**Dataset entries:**
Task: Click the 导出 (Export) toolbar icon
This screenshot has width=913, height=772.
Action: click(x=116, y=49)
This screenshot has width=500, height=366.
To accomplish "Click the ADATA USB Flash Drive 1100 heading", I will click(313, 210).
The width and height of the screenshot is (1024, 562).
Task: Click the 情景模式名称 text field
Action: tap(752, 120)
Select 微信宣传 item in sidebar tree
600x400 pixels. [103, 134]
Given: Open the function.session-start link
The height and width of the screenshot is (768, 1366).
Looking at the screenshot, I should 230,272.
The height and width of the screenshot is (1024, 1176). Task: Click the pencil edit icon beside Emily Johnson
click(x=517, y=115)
---
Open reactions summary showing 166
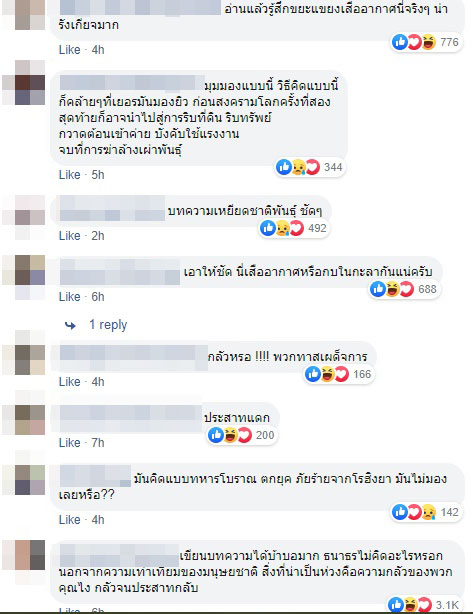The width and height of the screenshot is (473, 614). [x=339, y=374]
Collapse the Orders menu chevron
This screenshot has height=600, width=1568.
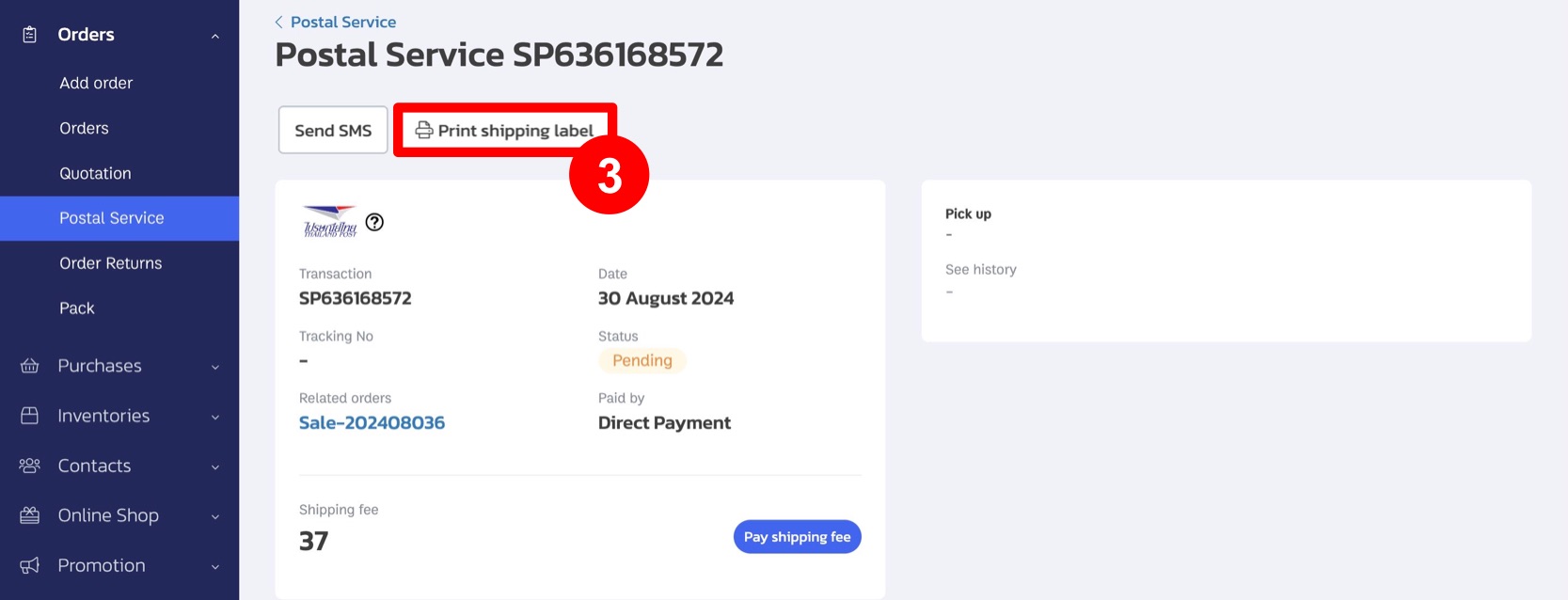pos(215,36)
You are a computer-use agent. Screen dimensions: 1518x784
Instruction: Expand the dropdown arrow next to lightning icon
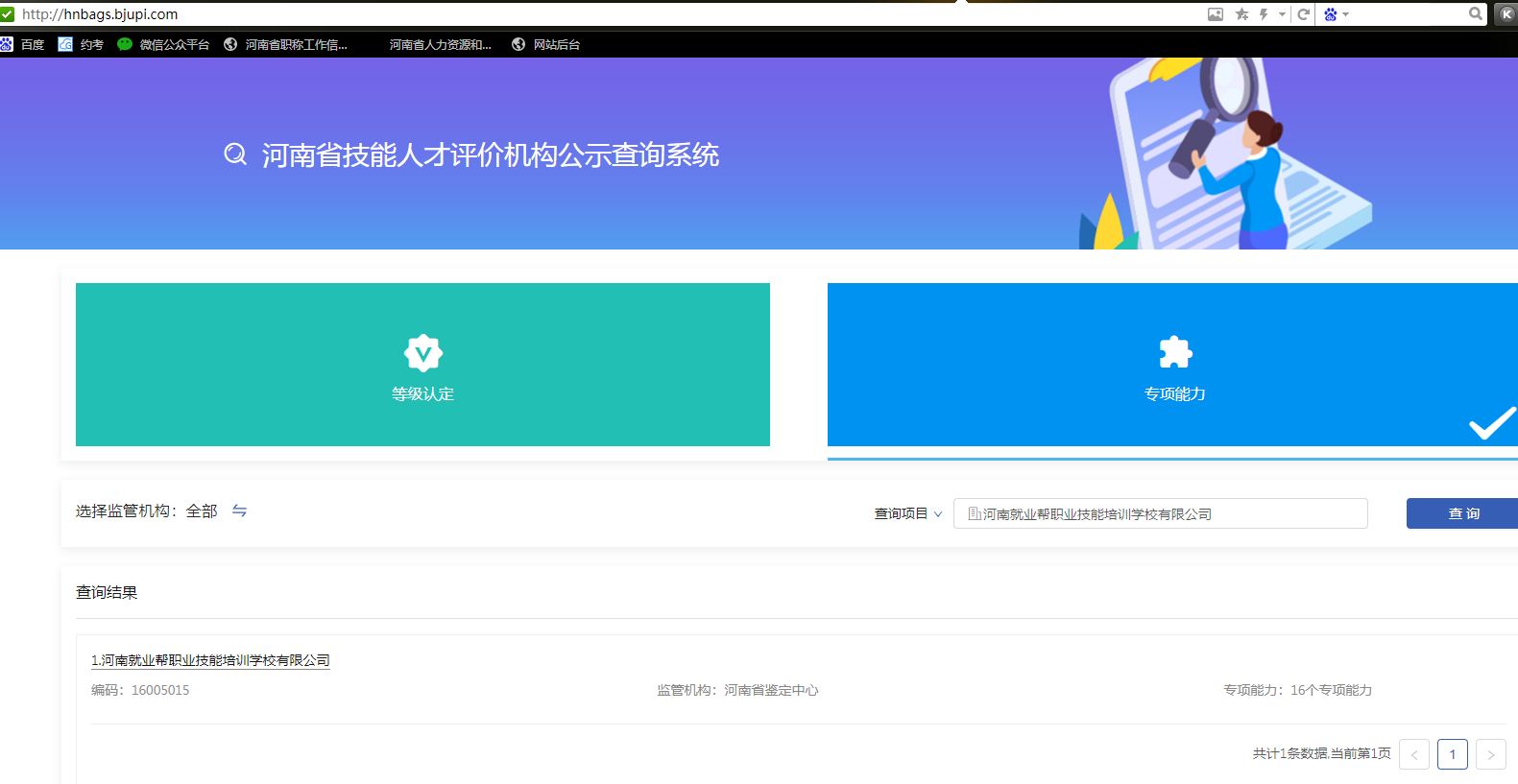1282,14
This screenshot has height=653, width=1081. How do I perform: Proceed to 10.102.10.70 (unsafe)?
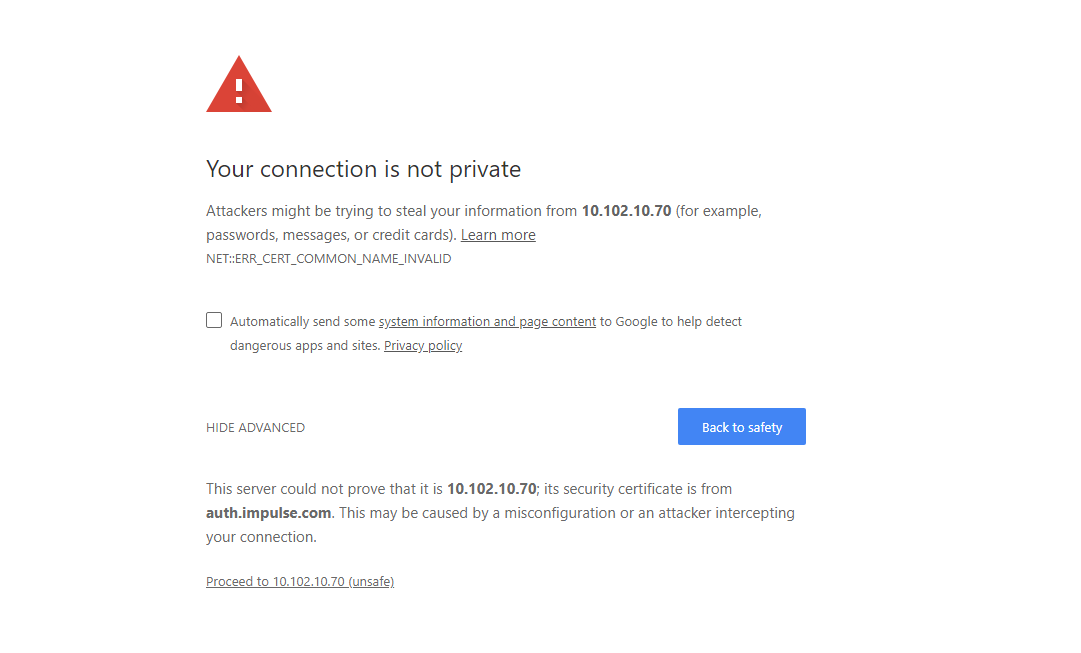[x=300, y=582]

**EXERCISE DETAILS:**
Print again the lines of the entries above that fall between the line holding "Task: Click the 导出 (Export) toolbar icon" and the line holding "This screenshot has width=500, height=366.", inclusive, exactly as they stand.

**OUTPUT FOR THIS TASK:**
Task: Click the 导出 (Export) toolbar icon
This screenshot has width=913, height=772.
Action: click(x=116, y=49)
This screenshot has width=500, height=366.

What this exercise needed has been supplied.